A Mãe. Talvez sozinha na sua tarefa de educadora. Talvez apenas esquecida de como era o tempo em que aquela tarefa era partilhada.
Não se sabe. Não o sabe ela, não o sabemos nós que apenas a observamos do lado de cá do espelho onde ela se reflecte.
Sorriso quase imperceptível num rosto dominado por uma tranquilidade infantil, emoldurado por cabelos também presos, também rebeldes. As duas, Mãe e Filha, numa casa onde os quartos serviam para brincadeiras de esconde-esconde e de princesas encerradas em castelos à espera dos seus príncipes encantados que, na maior parte das vezes, eram os sapos que enchiam de coachar o lago do jardim. Uma casa com uma cozinha grande e luminosa, espaçosa e sempre perfumada. Do pomar iam chegando as frutas sazonais que se comiam à dentada, em purés, doces e compotas.

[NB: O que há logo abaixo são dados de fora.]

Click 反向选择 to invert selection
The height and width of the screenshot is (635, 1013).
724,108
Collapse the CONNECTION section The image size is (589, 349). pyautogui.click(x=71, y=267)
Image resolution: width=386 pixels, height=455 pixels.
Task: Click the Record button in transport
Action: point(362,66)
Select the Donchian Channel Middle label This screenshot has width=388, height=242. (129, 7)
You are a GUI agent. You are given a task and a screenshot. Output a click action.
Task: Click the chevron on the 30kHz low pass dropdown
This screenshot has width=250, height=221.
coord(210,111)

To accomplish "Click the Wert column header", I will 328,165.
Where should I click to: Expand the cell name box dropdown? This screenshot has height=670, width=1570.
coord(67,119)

A Joana Cozinheira mantinha-a em funcionamento permanente. A Menina questionava-se mentalmente sobre como seria possível passar dias e dias numa cozinha sempre com tachos ao lume e tabuleiros no forno. Estava habituada a sentir-se segura no meio dos odores, era para lá que corria quando sentia que por qualquer motivo as lágrimas iriam brotar dos seus olhos, mas também ao final de um dia de brincadeira no jardim. Passava em passo acelerado pela cadeira da Mãe e corria a sentar-se na sua cadeira baixinha de assento de palha entrançada junto à Joana Cozinheira.
E era ali que contava as suas aventuras maravilhosas. Os duendes pequeninos e feiosos que com ela escolhiam as melhores folhas secas do jardim, os cavalos alados que a levavam ao outro lado do Mundo quando lhes subia para a garupa, as fadas de chapéus bicudos e varinhas com estrelas na ponta que lhe transformavam os bibes em lindos vestidos de tule e lhe salpicavam as bochechas de purpurinas. Tudo isto contava. Em versões diferentes cada dia, em episódios em que as fadas boas conseguiam sempre vencer os dragões maus que viviam por trás da mata de carvalhos.

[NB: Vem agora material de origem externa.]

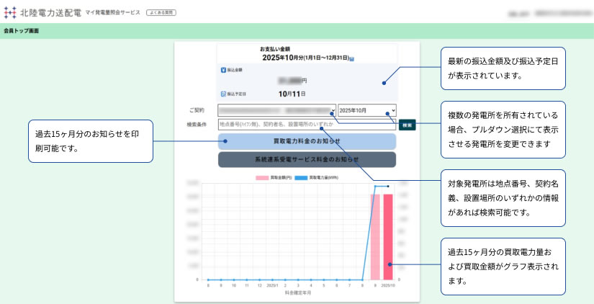Image resolution: width=594 pixels, height=304 pixels.
Task: Click the schedule icon next to 振込予定日
Action: tap(223, 94)
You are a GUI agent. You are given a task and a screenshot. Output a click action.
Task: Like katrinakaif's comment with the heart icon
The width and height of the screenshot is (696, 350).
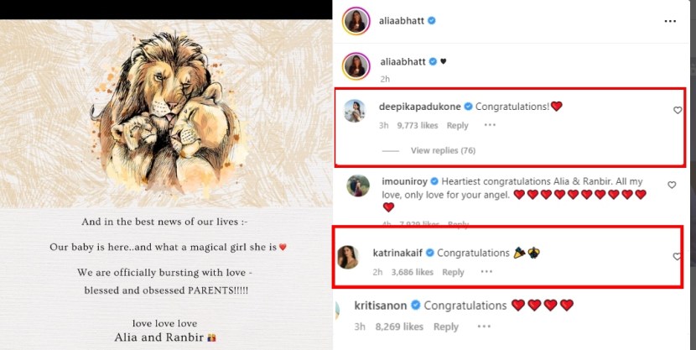(677, 256)
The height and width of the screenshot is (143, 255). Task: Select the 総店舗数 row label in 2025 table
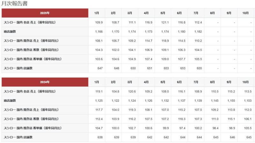pyautogui.click(x=10, y=32)
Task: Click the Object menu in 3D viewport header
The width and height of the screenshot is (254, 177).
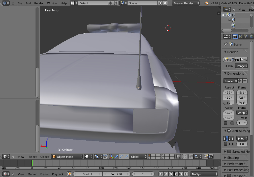Action: point(44,157)
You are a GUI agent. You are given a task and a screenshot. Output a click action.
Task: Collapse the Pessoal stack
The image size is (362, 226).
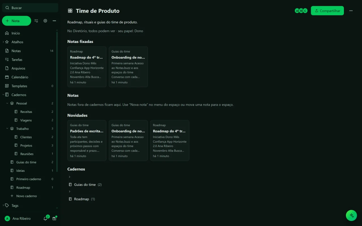click(x=7, y=103)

A voz da Mãe põe o ponto final. A Menina pede à Joana Cozinheira que se baixe. Quer dar-lhe um beijo. Os beijos que a Mãe a ensinou a dar. Joana Cozinheira afaga-lhe os cabelos. Sente-a um bocadinho sua. A Menina corre para os braços da Mãe que a espera.
As histórias recomeçam...de Mãe para Filha...da Filha para a Mãe...
4 comentários:
Se isto é apenas um treino, vou ficar bem atenta ao espectáculo.
E ainda havia alguém que dizia que a imaginação não brotava pelo meio de dobras de roupa....
Está um encanto, Vera.
... e de ti para nós.
Obrigada, amiga.
Olá Vera! Gosto deste teu visual de Outono!
Gostei muito deste prelúdio. Merece continuação!
Um grande abraço transatlântico!
Isabel
tão bonito este texto, Vera... muito doce e muito perfumado.